As previously mentioned, an especially important differential in under-2 year olds is nonaccidental injury, since it is unusual for epistaxis to occur in this age group, with some studies showing that a significant proportion of such cases may be associated with child protection issues. McIntosh et al. [3] carried out a retrospective analysis of A&E department attendance records and hospital admissions for under-2 year olds and identified 16 cases over a 10-year period. Of these, 8 were associated with visible trauma and considered accidental at the time, 4 with thrombocytopenia of which 3 were due to underlying malignancy, and the other had ITP. Following review of the 16 cases, their history and presentation, it was decided by 3 independent paediatricians trained in child protection issues that in 50% of the cases child protection concerns should have been raised. Even studies which have found lower incidence rates of potential child abuse in their population studies stress that all cases of epistaxis in infants should have full and expert assessment to exclude bleeding disorders and physical abuse should be considered in this vulnerable age group especially if there are additional worrying features in history or clinical presentation [4].

Our results from question 1–4 show that up to nearly half of paediatric and A&E doctors were either not aware or not concerned about epistaxis in an infant as a possible sign of NAI.

When a child presents to hospital with epistaxis, especially with a history of previous such episodes, apart from treating the acute injury and blood loss, it is also an important screening opportunity for rare but important underlying pathologies mentioned above. This can be accomplished by a focused history (e.g., current medications, easy bruising, haemarthrosis, and leg pains), examination (e.g., telangiectasia on lips and mucous membranes, lymphadenopathy, and hepatosplenomegaly), and basic investigations (e.g., haemoglobin, white cell count, platelet count, and clotting studies).

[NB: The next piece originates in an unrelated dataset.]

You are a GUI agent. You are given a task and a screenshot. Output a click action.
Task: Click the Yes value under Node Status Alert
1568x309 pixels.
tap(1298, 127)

In the majority of cases, no underlying cause will be found. Most episodes of idiopathic epistaxis are self-limiting [5]. Where a cause can be identified, nose-picking is most common. Furthermore, the majority of paediatric nosebleeds are dealt with in community, either by the patient, relatives, or their school [6]; this is supported by our findings that 14 out of 39 paediatric and A&E doctors, with up to 6 years of experience, had not encountered paediatric epistaxis. However, by carrying out these simple steps, important pathology will not be missed, and, in such cases, further investigation and treatment can be instigated.

Questions 5 and 6 both test whether the doctor was aware of serious underlying pathology as a differential. While a majority of the doctors seem to have this knowledge, significantly fewer doctors were willing to carry out simple blood tests which would provide more objective, if not arguably more valuable information than the history or examination (~50% versus ~85%), even though the child in the scenario had recurrent nosebleeds.

Verbal feedback that we received indicates that this disparity is mainly due to indecision about whether such tests are warranted to find a very uncommon cause for such a “minor,” self-resolving problem, especially when the parent(s) may be eager to take their child home and would then have to wait an hour or more for results.

5. Conclusion

Our results highlight the need for education and evidence-based guidelines to avoid missing important, if infrequent, differential diagnoses of paediatric epistaxis. Furthermore, given that the majority of cases are self-limiting and dealt with in the community, it is of potentially greater importance that primary care healthcare staff (i.e., GPs and health care visitors) are aware that nosebleeds are uncommon in children under 2 and may indicate nonaccidental injury. Interestingly, the GP Notebook which is the commonly used educational resource in primary care does not highlight this point sufficiently and perhaps needs updating [7].